By Constantine von Hoffman, CIO
It looks like the White House thinks DHS bureaucracy can help private-sector cybersecurity more than the NSA’s technology.
For the past year, the National Security Agency has been pushing for a big role in protecting private-sector computer networks from cyber attacks, according to published reports. The Obama Administration said it blocked these efforts out of privacy concerns.
The most contentious issue was a legislative proposal last year that would have required hundreds of companies that provide critical services such as electricity generation to allow their Internet traffic be continuously scanned using computer threat data provided by the spy agency. The companies would have been expected to turn over evidence of potential cyberattacks to the government.

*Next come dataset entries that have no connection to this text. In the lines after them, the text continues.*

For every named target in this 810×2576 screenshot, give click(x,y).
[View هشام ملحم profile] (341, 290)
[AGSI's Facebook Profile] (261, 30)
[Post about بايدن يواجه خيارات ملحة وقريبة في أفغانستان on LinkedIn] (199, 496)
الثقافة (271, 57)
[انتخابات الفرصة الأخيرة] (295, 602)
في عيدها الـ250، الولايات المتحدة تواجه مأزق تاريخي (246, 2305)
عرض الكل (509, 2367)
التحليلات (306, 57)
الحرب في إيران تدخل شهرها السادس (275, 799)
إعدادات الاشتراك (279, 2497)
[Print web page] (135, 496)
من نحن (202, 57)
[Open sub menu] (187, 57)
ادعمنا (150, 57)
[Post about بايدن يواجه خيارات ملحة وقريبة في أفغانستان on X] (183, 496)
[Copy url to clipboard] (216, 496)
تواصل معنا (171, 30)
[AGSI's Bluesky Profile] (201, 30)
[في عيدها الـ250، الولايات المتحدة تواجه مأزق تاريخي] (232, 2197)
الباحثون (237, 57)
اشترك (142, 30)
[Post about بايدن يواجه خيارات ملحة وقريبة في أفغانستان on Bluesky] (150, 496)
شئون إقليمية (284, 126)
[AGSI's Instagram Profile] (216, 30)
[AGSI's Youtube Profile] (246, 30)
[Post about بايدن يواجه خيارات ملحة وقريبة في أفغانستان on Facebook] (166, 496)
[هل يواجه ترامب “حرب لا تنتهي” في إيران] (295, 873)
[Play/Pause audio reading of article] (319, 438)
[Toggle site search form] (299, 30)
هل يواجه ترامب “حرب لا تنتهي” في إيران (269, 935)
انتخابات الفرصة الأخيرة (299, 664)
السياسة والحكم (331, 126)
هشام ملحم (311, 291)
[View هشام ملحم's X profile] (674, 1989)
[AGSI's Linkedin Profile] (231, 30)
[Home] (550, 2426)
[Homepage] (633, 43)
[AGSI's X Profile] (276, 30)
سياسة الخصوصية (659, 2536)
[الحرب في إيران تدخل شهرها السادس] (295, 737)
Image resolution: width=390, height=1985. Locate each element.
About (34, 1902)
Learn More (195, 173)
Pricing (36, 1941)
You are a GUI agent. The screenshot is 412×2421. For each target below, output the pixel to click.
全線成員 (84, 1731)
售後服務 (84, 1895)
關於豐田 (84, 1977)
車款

Although the NSA argued these were unobtrusive measures, the Justice Department and the White House said it would permit unprecedented government monitoring of routine civilian Internet activity. The plan was based on a pilot program run by the NSA under which Internet service providers used the NSA’s library of threat data to scan computer traffic to and from top defense contractors.
The proposal “would have required an estimated 300 to 500 companies with a role in critical infrastructure systems to allow their Internet carrier or some other company to scan their computer networks for malicious software using government threat data.”
NSA officials said this would have been an automated procedure and that its personnel would have only become involved when a scan identified a potential threat. They also said identifying information on specific internet users would have been blocked.
The administration is clearly nervous about anything resembling government monitoring of the internet. The White House blocked draft legislation that would have let any government agency monitor private computer networks for cyber threats and to take measures to counter those threats. Under the legislation now being considered by Congress only private-sector entities will be able to monitor networks and operate the countermeasures.
While I’m all in favor of protecting privacy I have to wonder how independent these “private sector entities” will be from the government. There have been far too many cases where this separation was nothing more than a fig leaf giving the government a certain level of plausible deniability.
Also, we’re still stuck with legislation giving the Department of Homeland Security “oversight” over network security for industries deemed to be critical to the nation’s infrastructure. Has DHS worked out the problems with the “Do Not Fly” list yet?